Output the lines from the top of the entries below to the line with "Compte-rendu conseil du 11", both included, exactly and without pictures.
Start of Given data
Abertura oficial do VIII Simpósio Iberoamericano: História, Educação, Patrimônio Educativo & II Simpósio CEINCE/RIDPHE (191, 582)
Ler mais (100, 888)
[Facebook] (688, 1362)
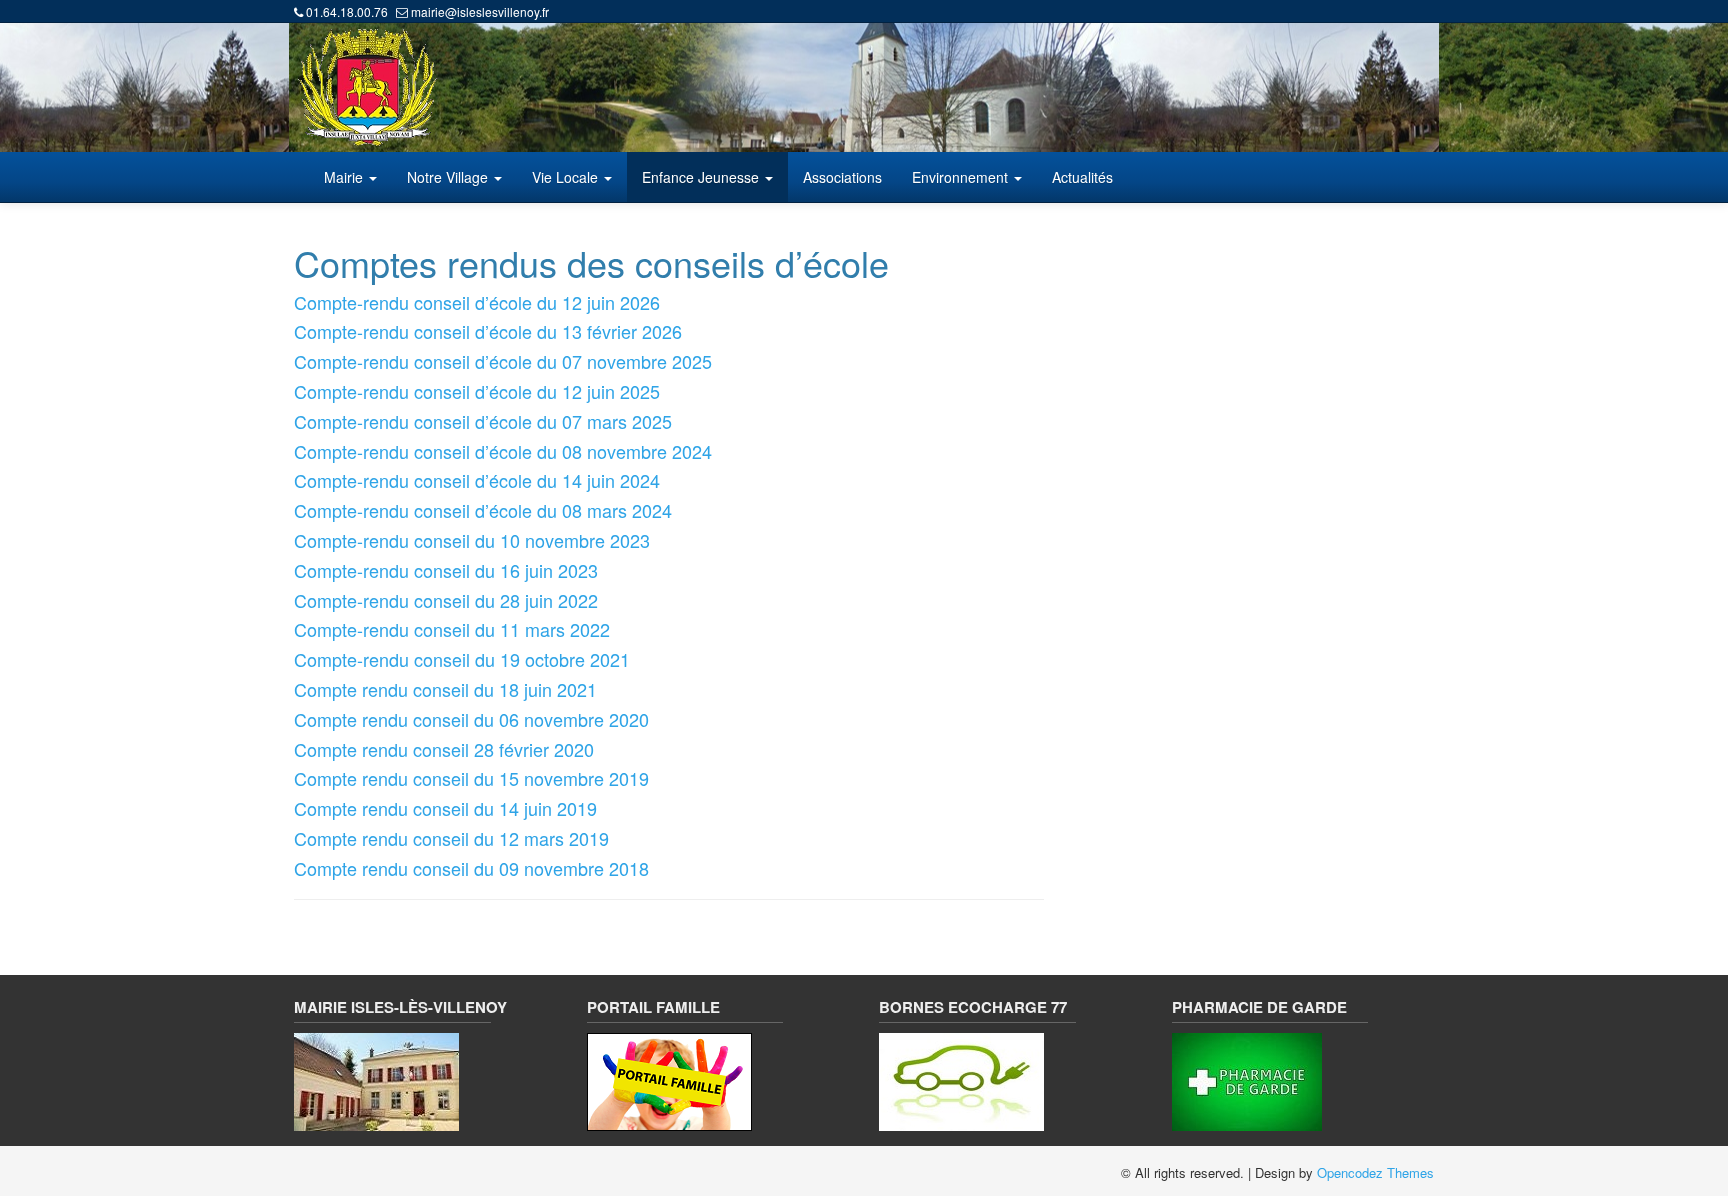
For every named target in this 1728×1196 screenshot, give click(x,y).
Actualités (1082, 177)
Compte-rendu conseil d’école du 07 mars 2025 (483, 421)
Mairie (345, 177)
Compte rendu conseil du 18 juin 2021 (445, 689)
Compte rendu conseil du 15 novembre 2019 (471, 778)
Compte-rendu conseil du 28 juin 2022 (446, 600)
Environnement (962, 177)
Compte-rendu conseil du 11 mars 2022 (452, 629)
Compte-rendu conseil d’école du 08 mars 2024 (483, 510)
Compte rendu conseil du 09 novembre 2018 (471, 868)
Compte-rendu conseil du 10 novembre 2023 (472, 540)
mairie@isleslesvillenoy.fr (480, 11)
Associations (842, 177)
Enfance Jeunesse (702, 177)
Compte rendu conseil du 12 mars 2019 (451, 838)
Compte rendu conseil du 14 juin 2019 (445, 808)
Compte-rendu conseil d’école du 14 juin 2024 (477, 480)
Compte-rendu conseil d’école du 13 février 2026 (488, 331)
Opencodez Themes (1375, 1172)
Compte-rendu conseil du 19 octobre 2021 (462, 659)
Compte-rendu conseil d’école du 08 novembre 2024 (503, 451)
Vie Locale (567, 177)
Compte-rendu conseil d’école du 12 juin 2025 (477, 391)
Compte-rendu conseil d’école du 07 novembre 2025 (503, 361)
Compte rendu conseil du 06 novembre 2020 (471, 719)
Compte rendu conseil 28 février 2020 (444, 749)
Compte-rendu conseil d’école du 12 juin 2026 (477, 302)
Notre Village (449, 177)
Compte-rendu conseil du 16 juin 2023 (446, 570)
End of Given data
**Result of this exercise**
Abertura oficial do VIII Simpósio Iberoamericano: História, Educação, Patrimônio Educativo & II Simpósio CEINCE/RIDPHE (191, 582)
Ler mais (100, 888)
[Facebook] (688, 1362)
For every named target in this 1728×1196 screenshot, give click(x,y).
Actualités (1082, 177)
Compte-rendu conseil d’école du 07 mars 2025 (483, 421)
Mairie (345, 177)
Compte rendu conseil du 18 juin 2021 (445, 689)
Compte rendu conseil du 15 novembre 2019 (471, 778)
Compte-rendu conseil du 28 juin 2022 (446, 600)
Environnement (962, 177)
Compte-rendu conseil du 11 mars 2022 (452, 629)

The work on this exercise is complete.